#### Activity:
Check each statement below against the article on the Isle of Wight festival. For each, answer yes or no and quote the words from the article that decide it.
1. Neil Young performed at the festival.
2. Joni Mitchell was born in Fort MacLeod.
3. The Lighthouse was a 13-piece band from Montreal.

#### Text:
LONDON (CP) - The leading British pop newspaper has termed the Isle of Wight festival "Joni's triumph" in praise of Alberta-born Joni Mitchell's performance during the five-day extravaganza.

Melody Maker, in it's front-page story this week, says the folk-singer "overcame her considerable nervousness and stunned the crowd with a set full of peerlessly beautiful songs, leading to an ovation after several encores."


Joni Michell, who at the age of 26 has had an outstanding career as a folk-singer and guitarist throughout Canada and the United States, was born in Fort MacLeod but raised and educated in Saskatoon before going to Calgary to study commercial art at the Alberta College of Art and it was in Calgary where she really began her career with performances at Depression, a Calgary coffee house.

She later moved to Toronto, then to Detroit, where she was married at the age of 21 to Chuck Mitchell another real musician and singer until she became divorced after which she moved to New York and later to Laurel Canyon, Calif.

A number of other Canadians entertained at the festival last weekend including Leonard Cohen of Montreal, Zal Yanofsky of Toronto and the Lighthouse, a 13-piece band from Toronto.

One singer who did not appear was Neil Young, son of Toronto newspaper man Scott Young, who is a member of the group Crosby, Stills, Nash and Young. He had accompanied Mrs. Mitchell to the island.

The newspaper says Young was set to make a guest appearance on Saturday night, but left quickly, "upset by the festival's over-all atmosphere."

Yanofsky jumped on stage to join John Sebastian, a colleague in the defunct Loving Spoonful - a surprise reunion called "a nostalgic sight."

The newspaper praised the lead guitar work of Yanofsky with Sebastian, and later with American singer Kris Kristoferson.

Cohen, supported by The Army, sang a couple of new tunes early Monday morning in a set which also included "a beautiful treatment of Lady Midnight, one of his most caressing songs."

The newspaper continues:

"Whether he's the kind of artist best heard in the company of half a million other people is another matter--though he seems such a private singer, his music speaking to its listeners on such personal terms that it's best heard in comparative seclusion. And there can't be too many people capable of keeping up the necessary concentration until almost dawn."

The Lighthouse, led by drummer Skip Propkop, "staggered everyone by their instrumentation" which was three trumpets, two saxophones, electric piano, guitar, bass-guitar, drums, singer and an electric string section of two violins and a cello.

But the jazz-rock band's "various long solos were defiantly uninspired and appallingly cliche-ridden."

#### Provided material:
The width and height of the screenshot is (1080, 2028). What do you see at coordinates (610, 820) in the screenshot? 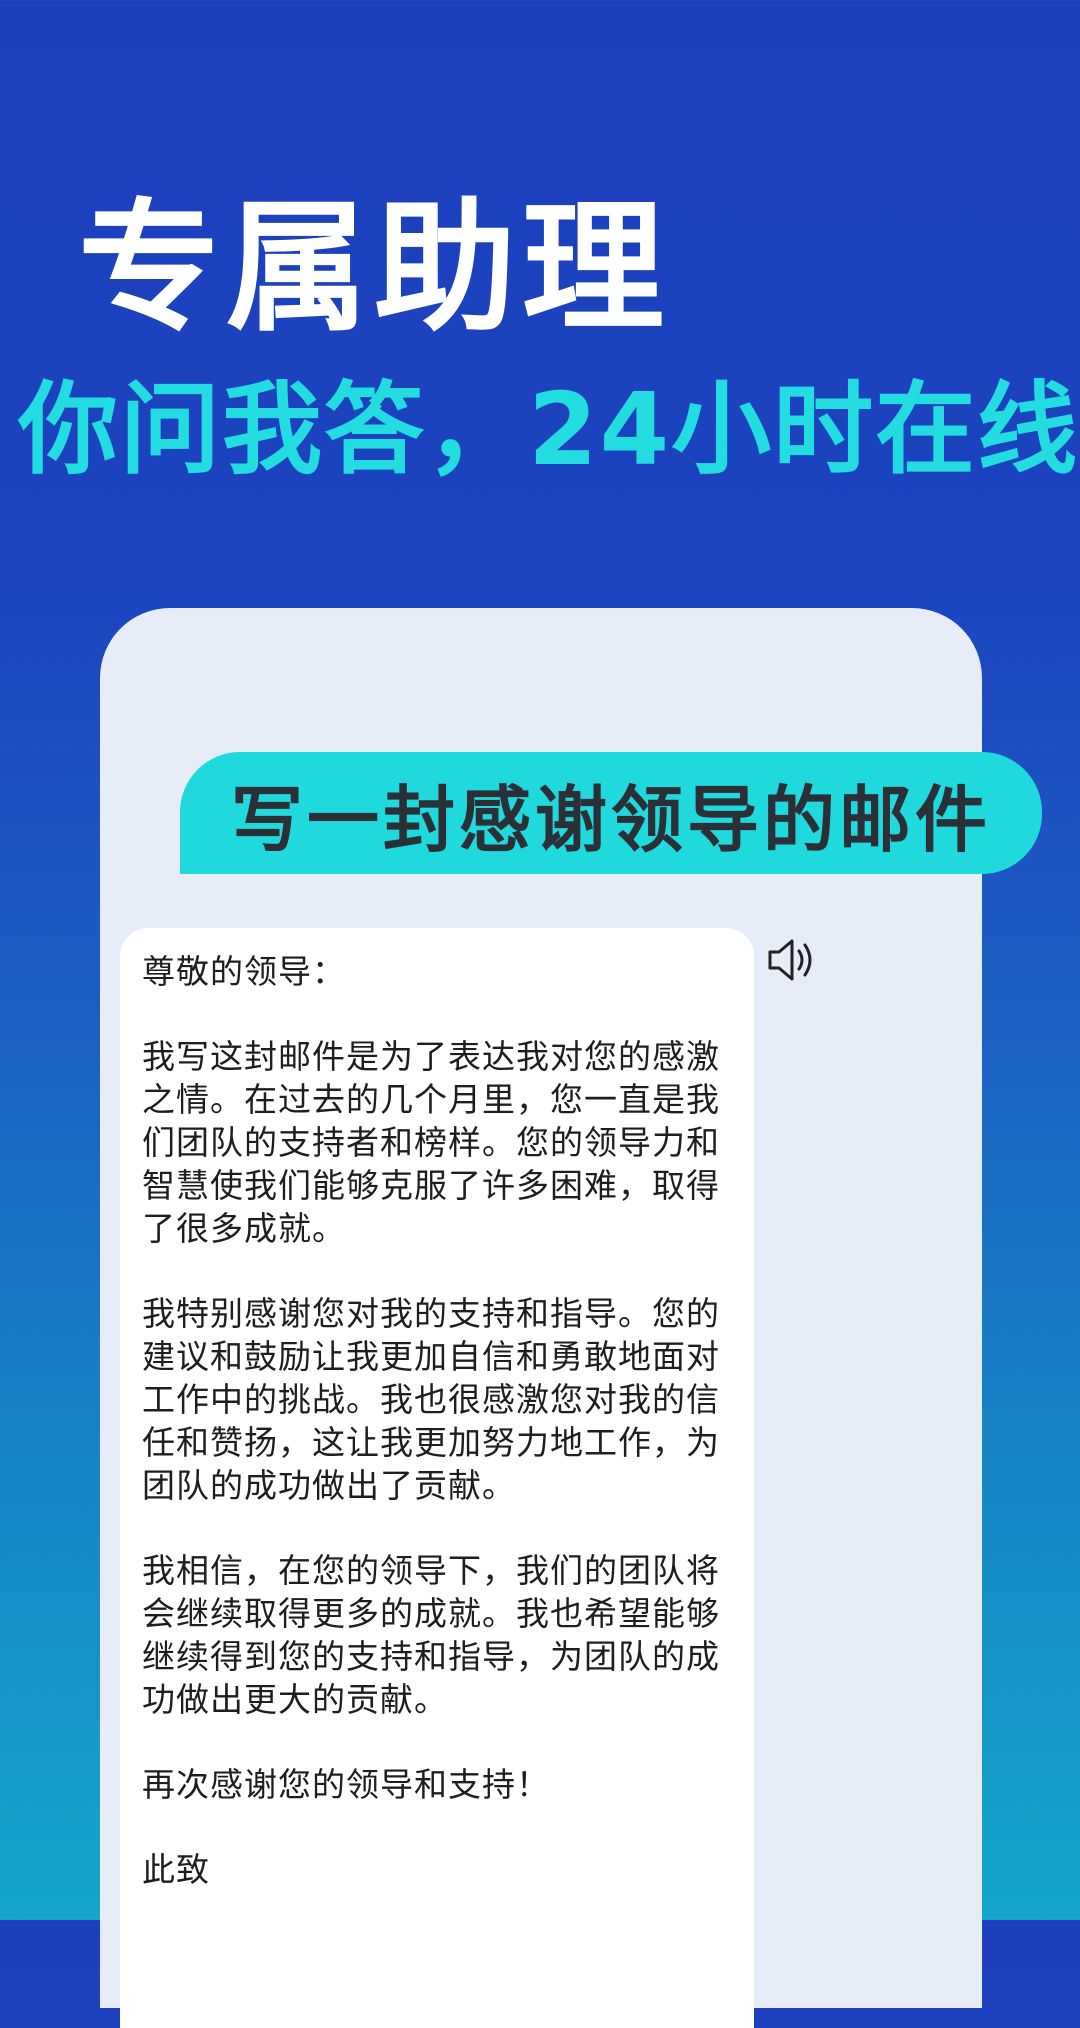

#### Answer section:
1. No: "One singer who did not appear was Neil Young"
2. Yes: "was born in Fort MacLeod"
3. No: "the Lighthouse, a 13-piece band from Toronto"